Excerto da página =
Quem é Luciano Castro Bonfim? Ele era de classe média ou alta? Não, era pobre. Ele era militante do PSOL, como Marielle? Não. A morte dele pode ao menos servir à causa antipolícia, como a de Amarildo? Não. Então, que se lasque! Vida de pobre não-instrumentalizável não vale nada, nada, nada. Dos outros desaparecidos, não sabemos sequer o nome. Não têm nome, não têm cara, não vão virar filtro de Facebook nem nome de rua em Paris.

Mas calma, que o STF cuida de nós!

Os sabichões já decretaram que os males do mundo advêm do capitalismo, e que a polícia é um braço racista genocida. Na candidatura de Brizola ao governo do Rio, em 1982, argumentava-se, com algum traço de plausibilidade, que a polícia era o braço da ditadura. Por isso, quando eleito, protegeria o favelado contra a polícia, proibindo-a de subir o morro.

Coisa que nunca vi ninguém explicar: se a polícia era um braço da ditadura, por que não retirá-la dos bairros de classe média, que sempre foi a mais politicamente ativa? E outra, mais grave: se segurança pública é um serviço custeado por impostos, por que a privação desse serviço não implicou uma redução de impostos para os moradores do morro? Parou-se de prover um serviço custeado por impostos sem nenhuma reparação. Isso, sim, é roubar o pobre.

Partes do exercício =
(A) Responda com base no artigo sobre segurança pública:
(i) Segundo o artigo, Luciano Castro Bonfim era de classe média, alta ou pobre?
(ii) Em que ano foi a candidatura de Brizola ao governo do Rio?
(iii) O que Brizola, quando eleito, proibiria a polícia de fazer?
(B) Reproduza, por favor, a parte do artigo sobre segurança pública que começa em "Mas calma, que" e segue até "subir o morro.".
(C) Dê prosseguimento ao artigo sobre segurança pública a partir da última frase apresentada.
As linhas vêm de outra fonte, sem relação com o artigo sobre segurança pública.

Dados armazenados =
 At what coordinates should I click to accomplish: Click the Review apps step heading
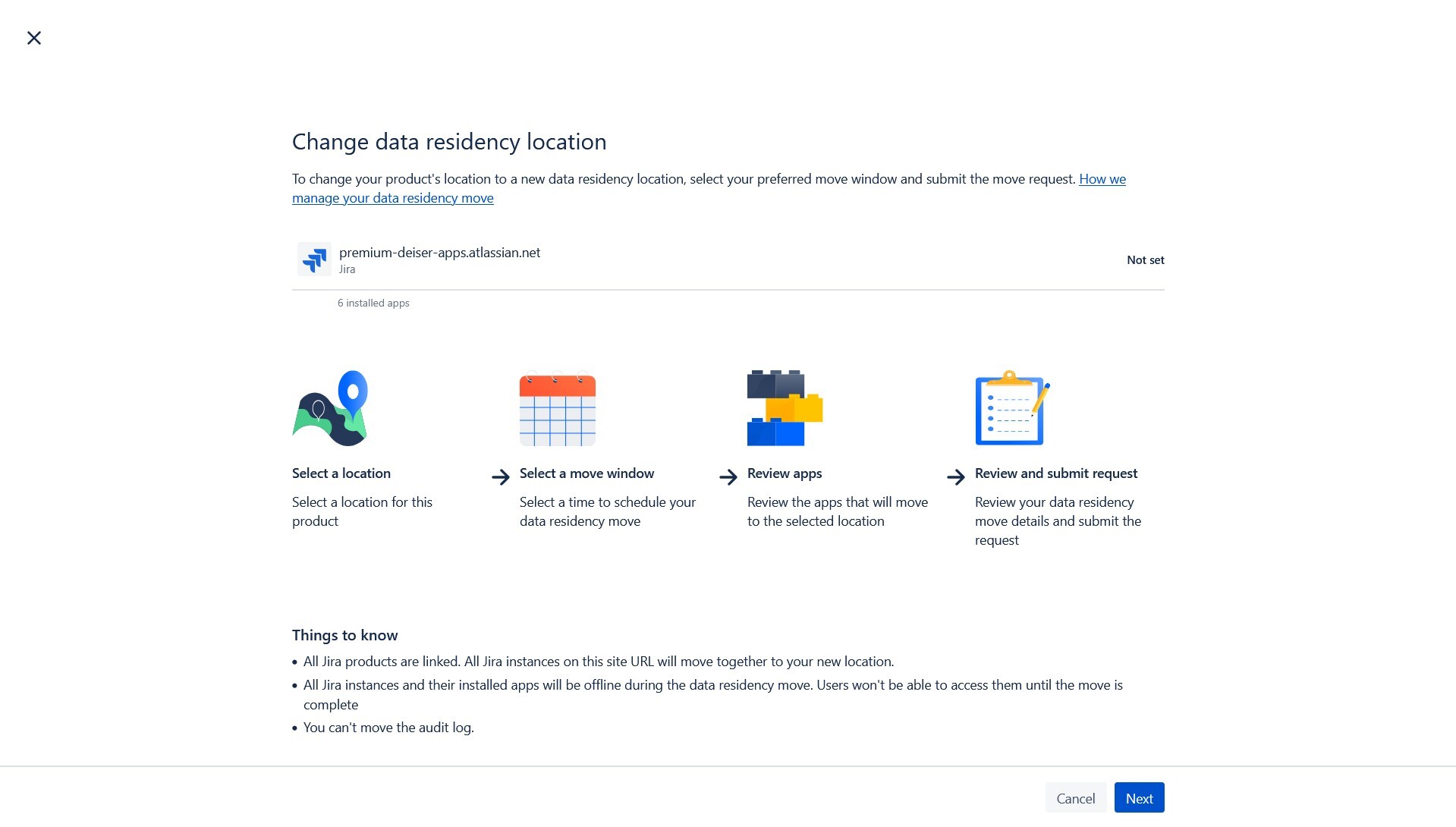click(785, 473)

Respostas dos problemas =
(A)
(i) Era pobre.
(ii) Em 1982.
(iii) Subir o morro.

(B)
Mas calma, que o STF cuida de nós!

Os sabichões já decretaram que os males do mundo advêm do capitalismo, e que a polícia é um braço racista genocida. Na candidatura de Brizola ao governo do Rio, em 1982, argumentava-se, com algum traço de plausibilidade, que a polícia era o braço da ditadura. Por isso, quando eleito, protegeria o favelado contra a polícia, proibindo-a de subir o morro.

(C)
Para a surpresa de ninguém, a bandidagem cresceu nos morros cariocas, e as milícias, segurança privada, se formaram para substituir a pública. Depois, ganharam vida própria e passaram a extorquir moradores. Finda a ditadura, a polícia, composta por gente de todas as cores, foi identificada como “estruturalmente” racista, uma espécie de SS que vai para a favela matar negros (supõe-se que em toda favela só haja negros, como se as favelas não tivessem sertanejos).

Tendo experiência tão auspiciosa por detrás, o valoroso (nesta coluna não se fala mal do  STF, vai que…) dizia eu que o valoroso, sagaz, brilhante e virtuoso ministro Fachin decidiu que a polícia do Rio de Janeiro não pode subir o morro durante a pandemia do coronavírus.

Como será que ele acha que é a vida sob o tráfico? É verdade que a polícia fluminense está longe de ser a melhor do país, mas eu me pergunto de onde vem a convicção de que tirá-la de campo irá ajudar em alguma coisa. Se um hospital tem médicos carniceiros, é necessário resolver o problema, e isso não se faz fechando todos os hospitais. Por que com segurança pública é diferente? Como trocar a polícia por tráfico e milícia pode ser bom?

Talvez seja satisfatório para os sabichões. Afinal, vida de pobre não importa, mesmo. Se o traficante tomar conta do pedaço sem violar os mandamentos dos progressistas, tudo bem. Pode matar Luciano Castro Bonfim, sumir com sete anônimos, botar corpos em tonéis, invadir lares, revistar os celulares dos moradores e perseguir católicos, mas praticar “racismo religioso”, não!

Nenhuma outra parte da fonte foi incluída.